It really doesn't matter. You will get what you deserve. Sooner would be better than later.

----------


## Oskar

> No. Buffoon.


Like I said - a combination of Warren Buffet and balloon. 

Balloons pop at some point.

Are you ready?

----------


## Oskar

> You will get what you deserve.


Which is? 

Cryptic talk does not become you.

----------


## MisterVeritis

> Like I said - a combination of Warren Buffet and balloon. 
> 
> Balloons pop at some point.
> 
> Are you ready?


Imagine that. We have a babbling, buffoonish kook.

----------


## Roadmaster

> That is not very illuminating. Are you with the Illuminati?


 They love to come here and claim Jesus lied when He said without the Son you don't have the Father. Or His name is the only name you can call upon to be saved. They want you to think it's all about them and not the Lamb of God.

----------


## Oskar

> I see we have a second buffoon. Diversity. Our strength lies in our perversions.


The Bible is a perversion?

----------


## MisterVeritis

> Which is? 
> 
> Cryptic talk does not become you.


Deep down inside you know what you deserve as well as I do. You are evil. Use your imagination.

----------


## MisterVeritis

> The Bible is a perversion?


Maybe you two buffoons should get together.

----------


## Oskar

> They love to come here and claim Jesus lied when He said without the Son you don't have the Father. Or His name is the only name you can call upon to be saved. They want you to think it's all about them and not the Lamb of God.


He said that some would not understand what they hear (Luke 8:10).

----------


## Oskar

> Maybe you two buffoons should get together.


Calling yourself a buffoon? I am straight. Are you male? Sorry Charlie - I'm not into sodomy.

----------


## Oskar

> Deep down inside you know what you deserve as well as I do. You are evil. Use your imagination.


Why don't you just say what you mean rather than pulling a Bill Clinton?

----------


## MisterVeritis

> Calling yourself a buffoon? I am straight. Are you male? Sorry Charlie - I'm not into sodomy.

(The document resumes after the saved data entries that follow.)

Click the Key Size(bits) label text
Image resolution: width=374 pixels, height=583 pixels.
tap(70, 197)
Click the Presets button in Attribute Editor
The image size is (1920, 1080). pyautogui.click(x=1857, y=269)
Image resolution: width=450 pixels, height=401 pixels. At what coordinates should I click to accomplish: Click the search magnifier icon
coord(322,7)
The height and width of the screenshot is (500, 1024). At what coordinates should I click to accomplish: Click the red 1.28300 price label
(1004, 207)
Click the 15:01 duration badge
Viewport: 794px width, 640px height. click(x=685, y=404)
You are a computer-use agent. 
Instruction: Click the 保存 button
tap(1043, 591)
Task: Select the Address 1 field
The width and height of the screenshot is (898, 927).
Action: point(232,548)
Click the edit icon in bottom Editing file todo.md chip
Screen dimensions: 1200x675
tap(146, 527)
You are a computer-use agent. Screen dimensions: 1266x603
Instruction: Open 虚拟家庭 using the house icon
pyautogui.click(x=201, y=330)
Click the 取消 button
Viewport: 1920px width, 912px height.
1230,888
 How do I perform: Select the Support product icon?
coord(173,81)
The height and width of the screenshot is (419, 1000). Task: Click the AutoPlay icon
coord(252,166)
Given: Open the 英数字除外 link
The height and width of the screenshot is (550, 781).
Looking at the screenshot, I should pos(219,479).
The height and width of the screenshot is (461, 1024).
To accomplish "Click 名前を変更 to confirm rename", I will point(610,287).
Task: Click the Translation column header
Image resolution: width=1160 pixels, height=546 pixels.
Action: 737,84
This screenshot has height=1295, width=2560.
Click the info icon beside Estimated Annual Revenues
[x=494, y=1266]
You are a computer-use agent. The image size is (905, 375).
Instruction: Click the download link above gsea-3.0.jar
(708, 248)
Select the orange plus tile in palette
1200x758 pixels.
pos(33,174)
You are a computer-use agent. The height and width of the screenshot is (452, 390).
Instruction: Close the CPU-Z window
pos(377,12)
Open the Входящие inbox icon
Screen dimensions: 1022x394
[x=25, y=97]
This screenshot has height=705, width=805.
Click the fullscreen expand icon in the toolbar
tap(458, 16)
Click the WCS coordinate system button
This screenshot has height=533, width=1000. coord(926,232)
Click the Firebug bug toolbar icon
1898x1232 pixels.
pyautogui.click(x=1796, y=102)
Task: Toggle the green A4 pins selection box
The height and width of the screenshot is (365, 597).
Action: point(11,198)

Your rambling, nonsensical response offers more evidence that you are a buffoon.

----------


## MisterVeritis

> Why don't you just say what you mean rather than pulling a Bill Clinton?


To comply with the rules sometimes one must leave things to the imagination. It is what it is. 

You are evil. What does the evil person deserve?

----------


## Roadmaster

> The Bible is a perversion?


It's worked in other countries with hate speech laws. They don't want people to tell His truth. We are all Nazis that claim Jesus is the only way that no one comes to the Father without Him. We are human rights violators that don't accept sodomites as normal and we tell His truth about how they came to be reprobates. Or if Muslims rape a Christian it's hate speech to say they did because they are a minority like us. Never again, open your borders and if you say anything against us you are antisemtic. You had better say we can pray to the Father without that bastard Son of a harlot. 


These people make me sick.

----------


## Oskar

> Your rambling, nonsensical response offers more evidence that you are a buffoon.


You weren't referring to yourself? Why not make clear what you say? Confucius understood this 2,500 years ago when he advocated for rectification of language.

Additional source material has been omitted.